WHAT THE EXERCISE ASKS —
Your output should repeat the entries below exactly. It should contain no images.

TASK INPUTS —
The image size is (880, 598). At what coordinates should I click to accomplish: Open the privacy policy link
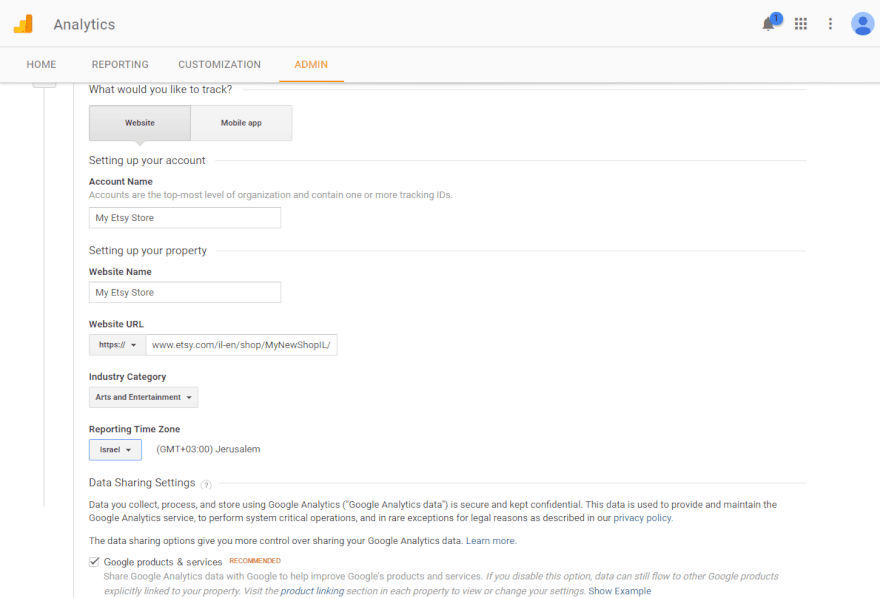click(643, 518)
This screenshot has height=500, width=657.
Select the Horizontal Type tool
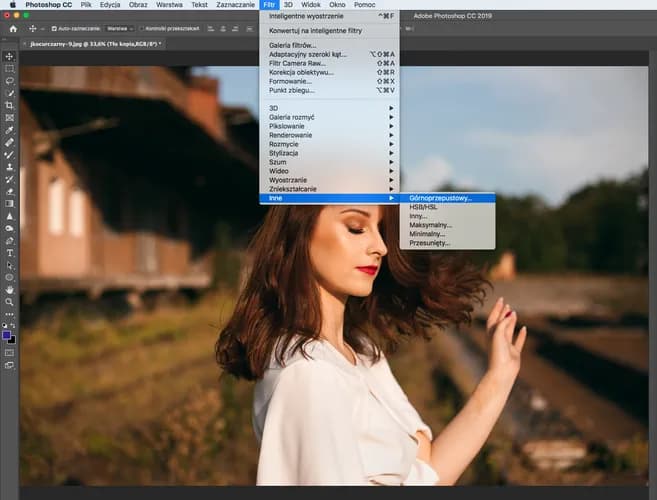[x=10, y=253]
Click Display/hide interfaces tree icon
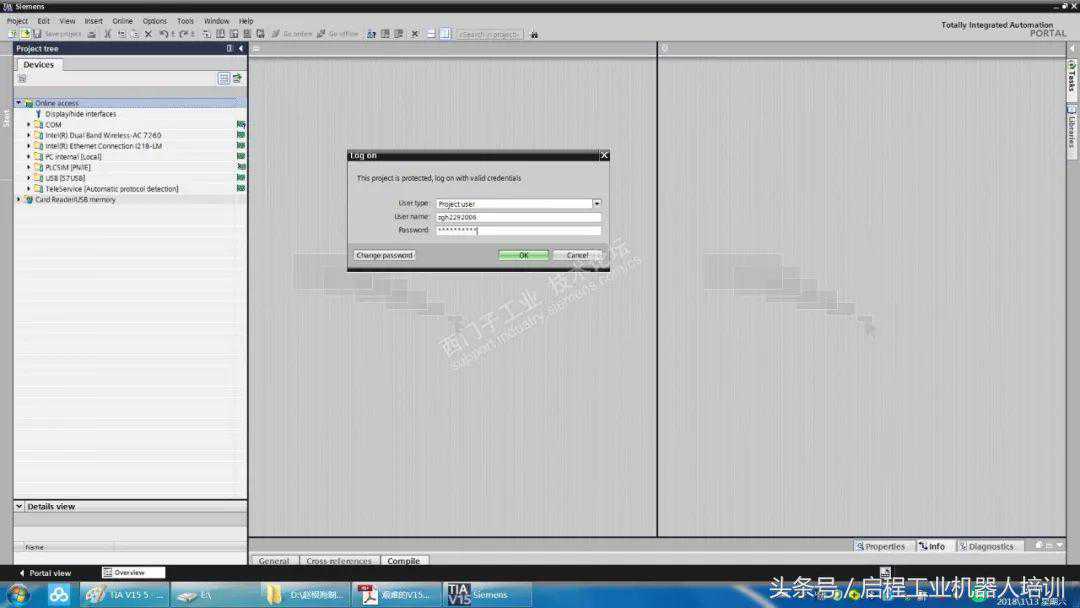Viewport: 1080px width, 608px height. (39, 114)
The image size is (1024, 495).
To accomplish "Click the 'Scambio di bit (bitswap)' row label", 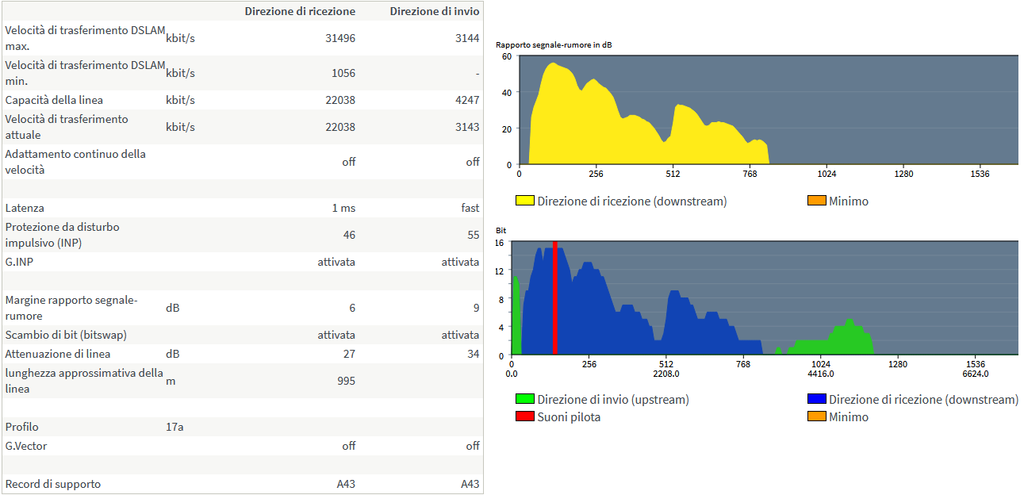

FINISHED TASK —
The image size is (880, 598). At what coordinates should I click to accomplish: Open the privacy policy link
click(643, 518)
This screenshot has height=500, width=657.
Select the Horizontal Type tool
[x=10, y=253]
Click Display/hide interfaces tree icon
Viewport: 1080px width, 608px height. (39, 114)
The image size is (1024, 495).
To accomplish "Click the 'Scambio di bit (bitswap)' row label", 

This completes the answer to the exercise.